As I see it (by making a decision tree), 1/3 of the time they reveal a donkey and we win by staying; 1/3 of the time they reveal a donkey and we win by changing; and 1/3 of the time they reveal a car and we get a donkey regardless. So, given we see a donkey, it's 50:50 whether to change; but we still win only 1/3 of the time.

And that's because, on one hand, we had a 1/3 chance of being right in the first place (so we win by staying 1/3 of the time); but on the other hand, opening the door at random does give us additional information, which Monty would not, so it's more worthwhile to change (we now have a 1/2 chance of being right, if we have any chance at all).

 

[Cubist]

@Dr.Peterson got in there before me, but I'll post this anyway!

So, 1/3 of the time they win by not swapping, 2/3 of the time they win by swapping.

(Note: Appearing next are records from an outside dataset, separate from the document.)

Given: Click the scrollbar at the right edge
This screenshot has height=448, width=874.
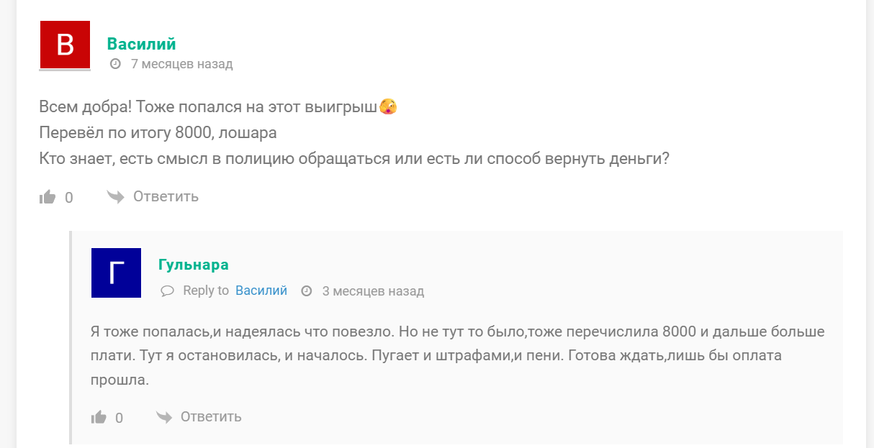Looking at the screenshot, I should (x=869, y=224).
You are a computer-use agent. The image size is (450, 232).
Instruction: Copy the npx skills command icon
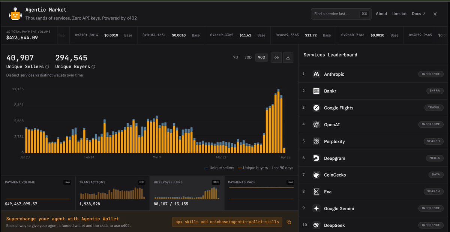(x=289, y=222)
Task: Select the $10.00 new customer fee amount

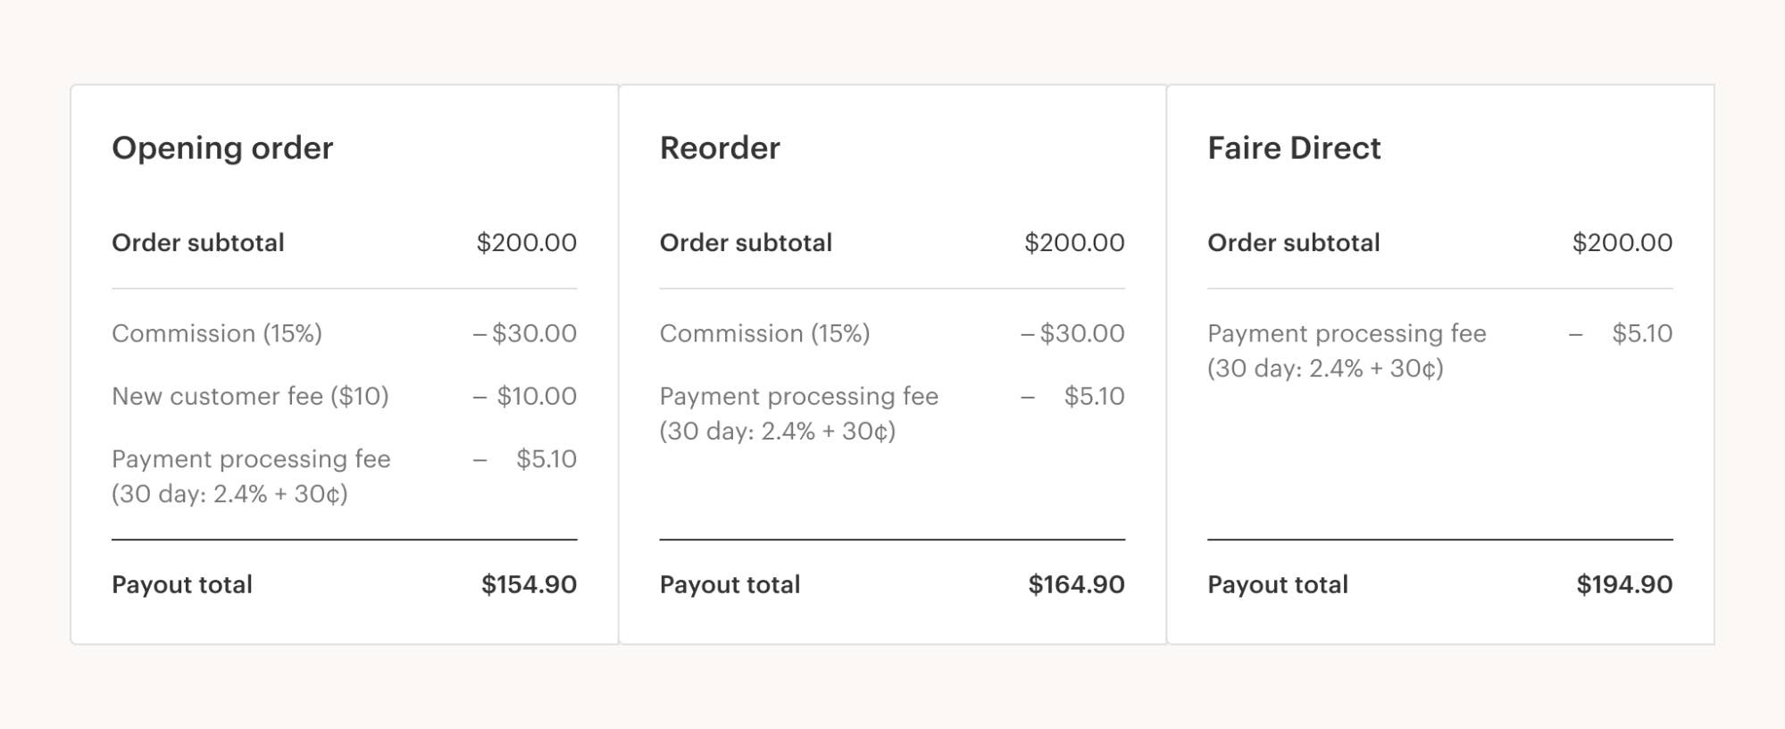Action: [x=536, y=397]
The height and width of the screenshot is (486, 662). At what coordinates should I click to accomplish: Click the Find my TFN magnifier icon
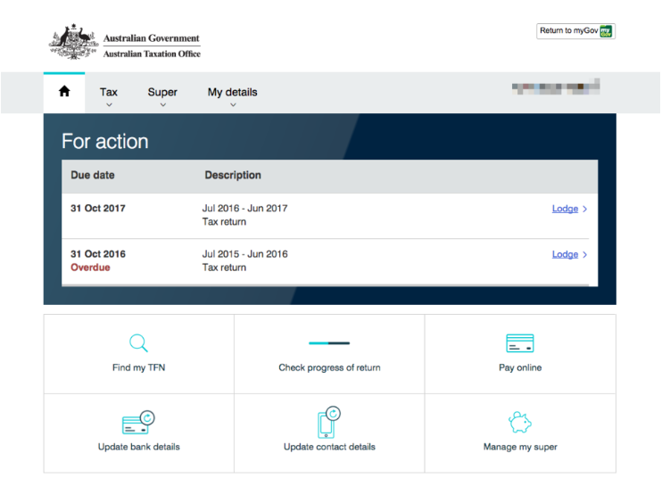click(138, 343)
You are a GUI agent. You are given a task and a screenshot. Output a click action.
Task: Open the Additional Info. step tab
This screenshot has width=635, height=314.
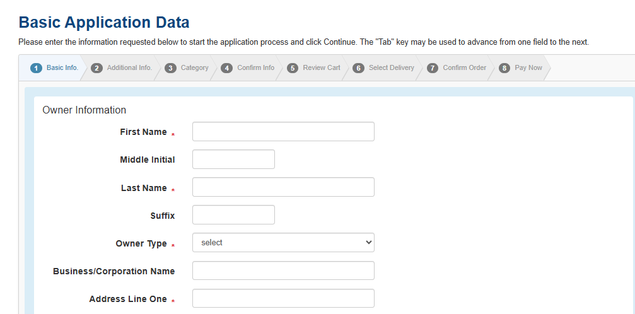point(129,68)
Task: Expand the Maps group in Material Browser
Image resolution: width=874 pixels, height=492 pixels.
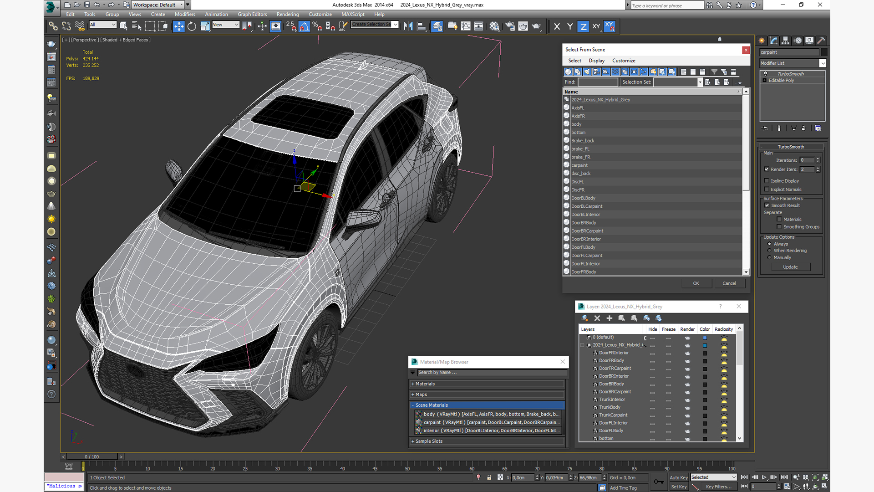Action: tap(421, 395)
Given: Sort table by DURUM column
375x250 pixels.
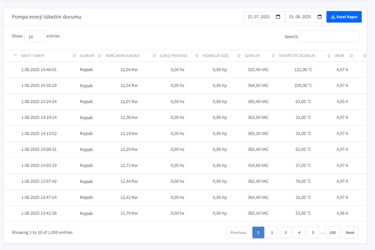Looking at the screenshot, I should point(87,56).
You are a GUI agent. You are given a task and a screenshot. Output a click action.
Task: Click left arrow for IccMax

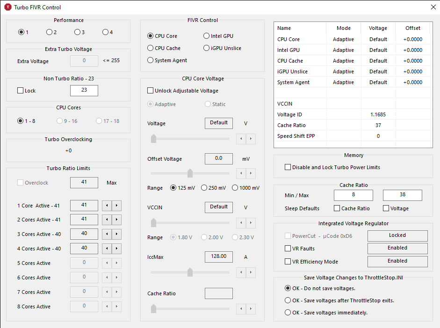coord(241,272)
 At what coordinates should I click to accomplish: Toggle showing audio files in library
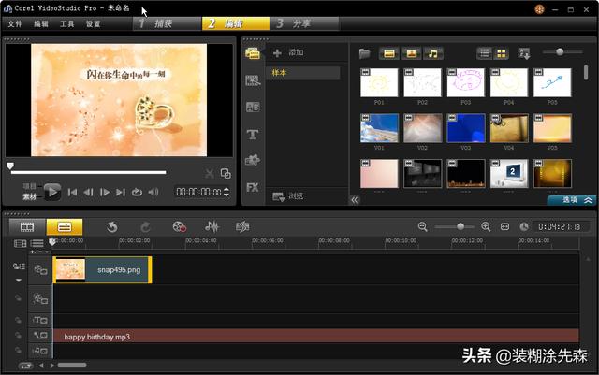tap(432, 53)
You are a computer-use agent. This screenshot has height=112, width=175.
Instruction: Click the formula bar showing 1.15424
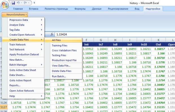pos(115,34)
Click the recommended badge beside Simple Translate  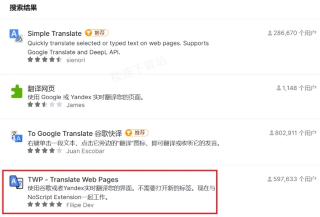[97, 33]
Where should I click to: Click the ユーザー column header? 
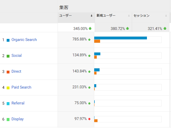(x=66, y=16)
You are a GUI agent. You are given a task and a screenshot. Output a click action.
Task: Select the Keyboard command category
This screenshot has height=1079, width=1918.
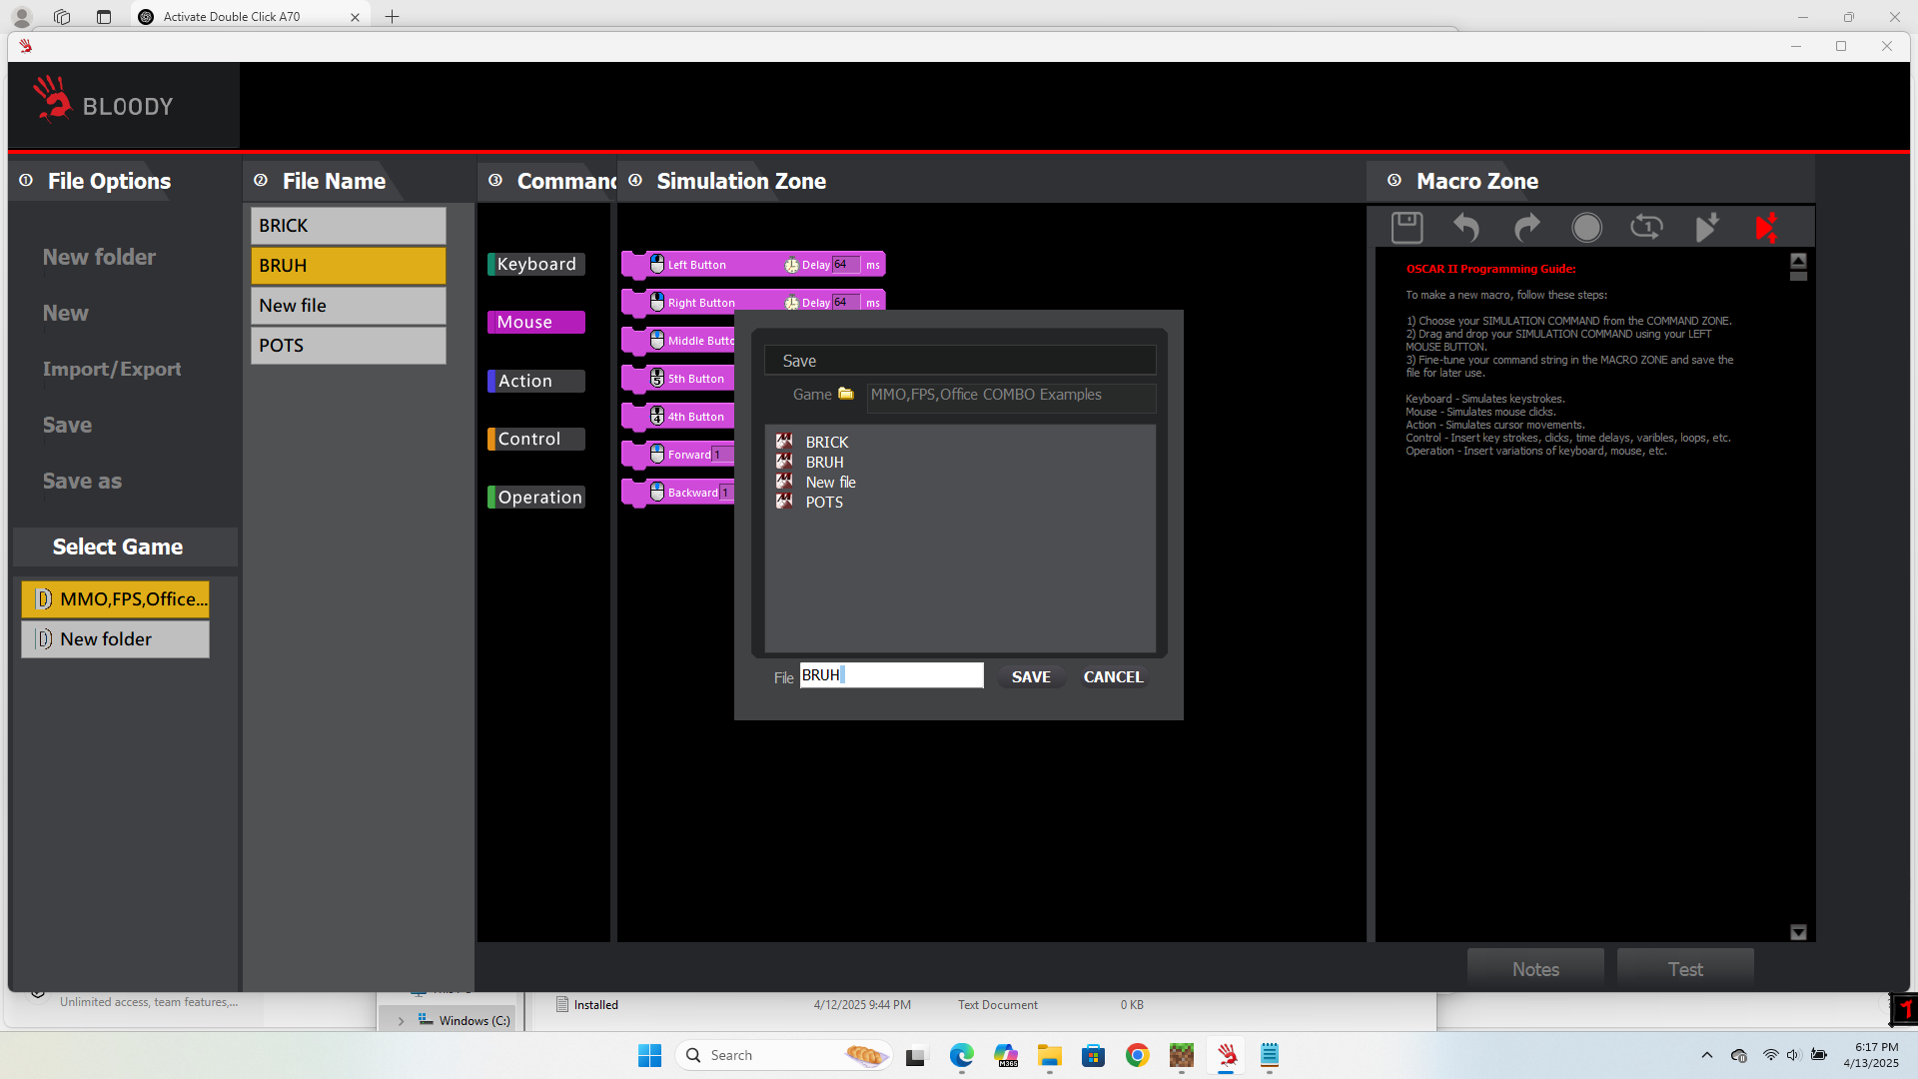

In this scenario, the contestant has a better chance if he/she swaps.

I think this post is fully correct right up to the quoted summary line. I did an "ascii art" version of your descriptions to illustrate...

STRATEGY 1, contestant does NOT swap
====================================

    1/3 choose door with car, WIN
  /
 /
<                               1/2  random door has car,invalid game
  \                            /
    2/3 choose door without car
                               \
                                1/2  random door does not have car, LOOSE

1/3 chance win, 1/3 chance loose, 1/3 chance invalid.


STRATEGY 2, contestant DOES swap
================================

    1/3 choose door with car, LOOSE
  /
 /
<                               1/2  random door has car,invalid game
  \                            /
    2/3 choose door without car
                               \
                                1/2  random door does not have car, WIN

1/3 chance win, 1/3 chance loose, 1/3 chance invalid

Probability of winning given that the car was not behind the random door = P(win) / (P(win) + P(loose)) = 1/2 in both strategies


FYI: On reflection I think my 100 door scenario "thought experiment", in post#4, doesn't give any insight into the best strategy.